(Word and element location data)
○ ○ ○ ○ ○ ○ ○

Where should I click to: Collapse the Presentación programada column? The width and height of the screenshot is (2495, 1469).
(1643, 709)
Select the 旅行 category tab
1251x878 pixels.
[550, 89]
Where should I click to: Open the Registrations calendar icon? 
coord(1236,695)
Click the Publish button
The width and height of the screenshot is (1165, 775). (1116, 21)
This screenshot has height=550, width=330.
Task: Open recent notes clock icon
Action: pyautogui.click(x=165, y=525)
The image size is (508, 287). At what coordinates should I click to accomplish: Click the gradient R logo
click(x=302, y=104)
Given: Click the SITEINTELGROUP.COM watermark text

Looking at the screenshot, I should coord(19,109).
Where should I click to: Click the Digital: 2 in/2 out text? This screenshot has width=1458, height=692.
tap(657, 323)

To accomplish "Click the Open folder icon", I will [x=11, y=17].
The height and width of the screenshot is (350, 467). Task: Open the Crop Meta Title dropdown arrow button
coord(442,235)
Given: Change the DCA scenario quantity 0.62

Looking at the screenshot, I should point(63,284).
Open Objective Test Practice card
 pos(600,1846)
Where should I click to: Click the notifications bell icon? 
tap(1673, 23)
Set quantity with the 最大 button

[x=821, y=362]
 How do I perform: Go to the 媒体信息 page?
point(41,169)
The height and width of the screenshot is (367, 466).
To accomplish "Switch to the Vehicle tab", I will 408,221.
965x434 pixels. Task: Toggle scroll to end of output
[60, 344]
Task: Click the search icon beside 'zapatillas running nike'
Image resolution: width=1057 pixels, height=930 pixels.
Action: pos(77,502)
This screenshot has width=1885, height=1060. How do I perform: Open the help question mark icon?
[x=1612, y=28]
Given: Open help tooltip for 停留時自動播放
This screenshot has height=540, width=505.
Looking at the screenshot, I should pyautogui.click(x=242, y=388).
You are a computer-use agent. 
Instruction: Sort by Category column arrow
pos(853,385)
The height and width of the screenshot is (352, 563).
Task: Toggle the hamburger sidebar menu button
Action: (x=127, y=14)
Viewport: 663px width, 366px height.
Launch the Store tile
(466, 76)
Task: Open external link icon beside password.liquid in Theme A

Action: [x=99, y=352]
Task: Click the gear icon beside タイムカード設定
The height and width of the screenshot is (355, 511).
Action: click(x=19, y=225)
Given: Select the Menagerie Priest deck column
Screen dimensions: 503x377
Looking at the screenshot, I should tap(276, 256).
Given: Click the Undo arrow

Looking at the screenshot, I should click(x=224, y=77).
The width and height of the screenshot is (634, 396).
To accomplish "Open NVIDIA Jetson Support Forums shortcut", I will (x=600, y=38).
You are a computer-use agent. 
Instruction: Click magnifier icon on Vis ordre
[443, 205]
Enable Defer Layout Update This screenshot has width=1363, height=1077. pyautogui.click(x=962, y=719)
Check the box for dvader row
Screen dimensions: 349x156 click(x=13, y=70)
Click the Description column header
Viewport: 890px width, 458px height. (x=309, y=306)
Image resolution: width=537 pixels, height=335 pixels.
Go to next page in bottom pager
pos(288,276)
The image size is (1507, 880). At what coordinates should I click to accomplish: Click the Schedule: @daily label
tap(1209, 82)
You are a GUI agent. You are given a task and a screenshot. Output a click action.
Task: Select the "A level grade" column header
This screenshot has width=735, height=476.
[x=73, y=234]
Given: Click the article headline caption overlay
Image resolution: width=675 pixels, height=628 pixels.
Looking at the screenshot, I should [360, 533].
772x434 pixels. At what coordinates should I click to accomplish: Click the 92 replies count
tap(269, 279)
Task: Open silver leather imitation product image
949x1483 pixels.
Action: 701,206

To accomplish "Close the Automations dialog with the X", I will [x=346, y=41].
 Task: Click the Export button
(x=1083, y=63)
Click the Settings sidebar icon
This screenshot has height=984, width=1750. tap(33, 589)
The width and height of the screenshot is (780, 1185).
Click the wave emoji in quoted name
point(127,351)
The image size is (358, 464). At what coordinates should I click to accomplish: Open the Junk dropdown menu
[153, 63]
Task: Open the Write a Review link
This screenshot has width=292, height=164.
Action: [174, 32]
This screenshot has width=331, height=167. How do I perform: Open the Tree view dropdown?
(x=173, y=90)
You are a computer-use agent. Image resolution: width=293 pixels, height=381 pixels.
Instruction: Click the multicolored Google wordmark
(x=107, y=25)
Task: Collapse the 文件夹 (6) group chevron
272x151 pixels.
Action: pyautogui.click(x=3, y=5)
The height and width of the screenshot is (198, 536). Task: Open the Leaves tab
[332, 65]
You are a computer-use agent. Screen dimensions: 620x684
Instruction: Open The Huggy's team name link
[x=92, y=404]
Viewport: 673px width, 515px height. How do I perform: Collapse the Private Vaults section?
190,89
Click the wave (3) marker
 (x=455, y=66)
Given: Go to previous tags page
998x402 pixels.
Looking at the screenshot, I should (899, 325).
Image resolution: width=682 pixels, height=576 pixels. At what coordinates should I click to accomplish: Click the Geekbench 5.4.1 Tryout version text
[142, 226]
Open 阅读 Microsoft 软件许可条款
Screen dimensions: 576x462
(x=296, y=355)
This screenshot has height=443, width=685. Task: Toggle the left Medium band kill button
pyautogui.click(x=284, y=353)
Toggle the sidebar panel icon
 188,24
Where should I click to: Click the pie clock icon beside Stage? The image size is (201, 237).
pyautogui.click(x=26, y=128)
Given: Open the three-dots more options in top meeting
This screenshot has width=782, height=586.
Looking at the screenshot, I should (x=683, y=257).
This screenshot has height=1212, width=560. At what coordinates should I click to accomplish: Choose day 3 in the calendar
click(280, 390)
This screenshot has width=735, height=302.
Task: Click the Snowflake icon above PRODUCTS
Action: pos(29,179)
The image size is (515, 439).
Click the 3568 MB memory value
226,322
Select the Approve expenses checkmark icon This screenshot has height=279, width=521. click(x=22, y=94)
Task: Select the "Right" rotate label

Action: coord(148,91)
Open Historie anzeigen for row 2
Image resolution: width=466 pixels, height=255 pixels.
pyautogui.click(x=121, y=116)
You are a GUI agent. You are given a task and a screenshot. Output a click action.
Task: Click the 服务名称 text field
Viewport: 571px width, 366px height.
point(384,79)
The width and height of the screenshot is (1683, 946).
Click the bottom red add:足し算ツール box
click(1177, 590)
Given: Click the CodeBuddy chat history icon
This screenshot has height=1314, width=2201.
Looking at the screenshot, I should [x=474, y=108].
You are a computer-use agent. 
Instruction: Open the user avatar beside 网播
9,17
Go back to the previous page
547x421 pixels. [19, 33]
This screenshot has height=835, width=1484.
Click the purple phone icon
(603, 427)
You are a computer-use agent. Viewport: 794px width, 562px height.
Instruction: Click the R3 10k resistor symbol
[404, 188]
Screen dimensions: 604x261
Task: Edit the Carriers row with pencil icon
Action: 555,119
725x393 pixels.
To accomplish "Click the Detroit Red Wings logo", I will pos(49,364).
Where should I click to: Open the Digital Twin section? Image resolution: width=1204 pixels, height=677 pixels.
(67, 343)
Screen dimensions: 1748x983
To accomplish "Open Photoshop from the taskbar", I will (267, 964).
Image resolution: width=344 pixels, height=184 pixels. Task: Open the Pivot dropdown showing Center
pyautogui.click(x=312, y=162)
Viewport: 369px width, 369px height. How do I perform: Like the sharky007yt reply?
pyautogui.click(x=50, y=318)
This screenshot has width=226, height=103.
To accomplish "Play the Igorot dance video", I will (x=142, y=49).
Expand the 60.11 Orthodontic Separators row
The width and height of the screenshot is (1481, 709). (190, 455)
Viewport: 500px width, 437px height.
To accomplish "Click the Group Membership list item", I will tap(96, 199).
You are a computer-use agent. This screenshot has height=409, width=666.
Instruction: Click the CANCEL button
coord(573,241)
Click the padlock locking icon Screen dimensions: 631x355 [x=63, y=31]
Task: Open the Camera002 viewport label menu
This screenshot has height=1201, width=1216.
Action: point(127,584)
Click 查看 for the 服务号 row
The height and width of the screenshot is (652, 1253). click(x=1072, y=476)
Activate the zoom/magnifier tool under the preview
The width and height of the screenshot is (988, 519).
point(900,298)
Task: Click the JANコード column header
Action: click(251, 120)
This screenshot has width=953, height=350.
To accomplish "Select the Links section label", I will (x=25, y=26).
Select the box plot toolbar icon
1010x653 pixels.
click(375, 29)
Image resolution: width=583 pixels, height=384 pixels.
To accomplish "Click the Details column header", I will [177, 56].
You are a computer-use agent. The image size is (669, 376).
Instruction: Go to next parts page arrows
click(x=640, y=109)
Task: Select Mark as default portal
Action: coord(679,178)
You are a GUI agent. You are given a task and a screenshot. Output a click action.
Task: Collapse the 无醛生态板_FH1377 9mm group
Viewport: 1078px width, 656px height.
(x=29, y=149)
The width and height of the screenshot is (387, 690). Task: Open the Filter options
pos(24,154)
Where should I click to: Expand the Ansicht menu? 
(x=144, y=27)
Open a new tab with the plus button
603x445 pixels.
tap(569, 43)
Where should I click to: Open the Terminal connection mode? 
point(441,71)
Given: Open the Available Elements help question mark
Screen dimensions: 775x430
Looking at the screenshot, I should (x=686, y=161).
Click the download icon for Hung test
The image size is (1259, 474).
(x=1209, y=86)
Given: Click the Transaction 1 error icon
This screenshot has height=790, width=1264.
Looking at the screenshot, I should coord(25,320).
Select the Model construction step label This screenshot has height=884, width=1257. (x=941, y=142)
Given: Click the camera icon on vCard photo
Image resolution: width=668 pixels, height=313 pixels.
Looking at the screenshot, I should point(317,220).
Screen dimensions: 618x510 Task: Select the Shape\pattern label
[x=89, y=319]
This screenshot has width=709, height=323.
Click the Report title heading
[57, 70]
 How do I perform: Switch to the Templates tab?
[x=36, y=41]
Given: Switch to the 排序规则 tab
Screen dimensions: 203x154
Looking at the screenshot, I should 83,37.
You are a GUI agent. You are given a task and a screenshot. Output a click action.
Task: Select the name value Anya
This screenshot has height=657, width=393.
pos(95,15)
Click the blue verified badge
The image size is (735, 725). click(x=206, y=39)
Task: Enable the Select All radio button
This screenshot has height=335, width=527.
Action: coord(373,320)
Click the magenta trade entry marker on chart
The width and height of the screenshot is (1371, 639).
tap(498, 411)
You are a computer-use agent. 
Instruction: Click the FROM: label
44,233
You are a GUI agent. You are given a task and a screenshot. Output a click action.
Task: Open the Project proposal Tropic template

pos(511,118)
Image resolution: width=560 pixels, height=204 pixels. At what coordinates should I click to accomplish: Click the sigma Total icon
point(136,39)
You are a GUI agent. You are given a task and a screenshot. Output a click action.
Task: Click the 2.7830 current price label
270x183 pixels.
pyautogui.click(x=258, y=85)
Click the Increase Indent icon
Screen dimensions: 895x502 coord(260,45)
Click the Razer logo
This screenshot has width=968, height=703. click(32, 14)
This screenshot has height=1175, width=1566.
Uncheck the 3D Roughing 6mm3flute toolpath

○ ○ ○ ○ ○ ○ ○

• OBJECTIVE
Reproduce the stretch of data from the line containing "The image size is (358, 464)." through the line containing "pyautogui.click(x=26, y=128)", substituting "drop-down" for "dropdown" and leaving everything else unchanged. Give only those lines.

• WRITTEN REPLY
The image size is (358, 464). At what coordinates should I click to accomplish: Open the Junk drop-down menu
[153, 63]
Task: Open the Write a Review link
This screenshot has width=292, height=164.
Action: [174, 32]
This screenshot has width=331, height=167. How do I perform: Open the Tree view drop-down?
(x=173, y=90)
You are a computer-use agent. Image resolution: width=293 pixels, height=381 pixels.
Instruction: Click the multicolored Google wordmark
(x=107, y=25)
Task: Collapse the 文件夹 (6) group chevron
272x151 pixels.
Action: pyautogui.click(x=3, y=5)
The height and width of the screenshot is (198, 536). Task: Open the Leaves tab
[332, 65]
You are a computer-use agent. Screen dimensions: 620x684
Instruction: Open The Huggy's team name link
[x=92, y=404]
Viewport: 673px width, 515px height. How do I perform: Collapse the Private Vaults section?
190,89
Click the wave (3) marker
 (x=455, y=66)
Given: Go to previous tags page
998x402 pixels.
Looking at the screenshot, I should (899, 325).
Image resolution: width=682 pixels, height=576 pixels. At what coordinates should I click to accomplish: Click the Geekbench 5.4.1 Tryout version text
[142, 226]
Open 阅读 Microsoft 软件许可条款
Screen dimensions: 576x462
(x=296, y=355)
This screenshot has height=443, width=685. Task: Toggle the left Medium band kill button
pyautogui.click(x=284, y=353)
Toggle the sidebar panel icon
 188,24
Where should I click to: Click the pie clock icon beside Stage? The image size is (201, 237).
pyautogui.click(x=26, y=128)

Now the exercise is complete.